» **Exercise**:
Please set down each line of the data again, unchanged.

» **Records supplied**:
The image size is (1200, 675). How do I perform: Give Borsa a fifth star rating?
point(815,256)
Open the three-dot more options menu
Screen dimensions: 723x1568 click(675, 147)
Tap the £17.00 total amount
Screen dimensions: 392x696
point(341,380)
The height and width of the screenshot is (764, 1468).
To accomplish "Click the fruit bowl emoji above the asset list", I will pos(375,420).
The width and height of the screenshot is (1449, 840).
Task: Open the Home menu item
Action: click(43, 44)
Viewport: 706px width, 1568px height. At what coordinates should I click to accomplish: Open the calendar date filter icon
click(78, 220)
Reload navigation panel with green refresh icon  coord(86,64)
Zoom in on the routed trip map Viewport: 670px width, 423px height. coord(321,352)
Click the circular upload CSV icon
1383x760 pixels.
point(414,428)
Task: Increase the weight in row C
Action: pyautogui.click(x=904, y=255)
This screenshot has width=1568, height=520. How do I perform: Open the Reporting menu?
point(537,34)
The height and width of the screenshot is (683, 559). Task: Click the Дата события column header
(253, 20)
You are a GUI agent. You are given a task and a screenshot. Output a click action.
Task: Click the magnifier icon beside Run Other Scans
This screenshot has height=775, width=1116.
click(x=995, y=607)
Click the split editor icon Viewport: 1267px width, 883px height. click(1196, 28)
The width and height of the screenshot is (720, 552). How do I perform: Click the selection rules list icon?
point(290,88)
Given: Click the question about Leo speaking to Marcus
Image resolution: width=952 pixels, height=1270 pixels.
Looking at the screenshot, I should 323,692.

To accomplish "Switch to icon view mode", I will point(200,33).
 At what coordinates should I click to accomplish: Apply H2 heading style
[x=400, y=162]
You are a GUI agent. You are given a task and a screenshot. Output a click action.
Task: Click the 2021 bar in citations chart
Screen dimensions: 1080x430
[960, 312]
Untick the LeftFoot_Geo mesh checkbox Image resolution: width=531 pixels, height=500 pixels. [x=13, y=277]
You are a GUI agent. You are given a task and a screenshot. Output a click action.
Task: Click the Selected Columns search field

» **Answer space**:
The image size is (1200, 675). How do I perform: Give Borsa a fifth star rating?
point(815,256)
Open the three-dot more options menu
Screen dimensions: 723x1568 click(675, 147)
Tap the £17.00 total amount
Screen dimensions: 392x696
point(341,380)
The height and width of the screenshot is (764, 1468).
To accomplish "Click the fruit bowl emoji above the asset list", I will pos(375,420).
The width and height of the screenshot is (1449, 840).
Task: Open the Home menu item
Action: click(43, 44)
Viewport: 706px width, 1568px height. At what coordinates should I click to accomplish: Open the calendar date filter icon
click(78, 220)
Reload navigation panel with green refresh icon  coord(86,64)
Zoom in on the routed trip map Viewport: 670px width, 423px height. coord(321,352)
Click the circular upload CSV icon
1383x760 pixels.
point(414,428)
Task: Increase the weight in row C
Action: pyautogui.click(x=904, y=255)
This screenshot has width=1568, height=520. How do I perform: Open the Reporting menu?
point(537,34)
The height and width of the screenshot is (683, 559). Task: Click the Дата события column header
(253, 20)
You are a GUI agent. You are given a task and a screenshot. Output a click action.
Task: Click the magnifier icon beside Run Other Scans
This screenshot has height=775, width=1116.
click(x=995, y=607)
Click the split editor icon Viewport: 1267px width, 883px height. click(1196, 28)
The width and height of the screenshot is (720, 552). How do I perform: Click the selection rules list icon?
point(290,88)
Given: Click the question about Leo speaking to Marcus
Image resolution: width=952 pixels, height=1270 pixels.
Looking at the screenshot, I should 323,692.

To accomplish "Switch to icon view mode", I will point(200,33).
 At what coordinates should I click to accomplish: Apply H2 heading style
[x=400, y=162]
You are a GUI agent. You are given a task and a screenshot. Output a click action.
Task: Click the 2021 bar in citations chart
Screen dimensions: 1080x430
[960, 312]
Untick the LeftFoot_Geo mesh checkbox Image resolution: width=531 pixels, height=500 pixels. [x=13, y=277]
You are a GUI agent. You are given a task and a screenshot. Output a click action.
Task: Click the Selected Columns search field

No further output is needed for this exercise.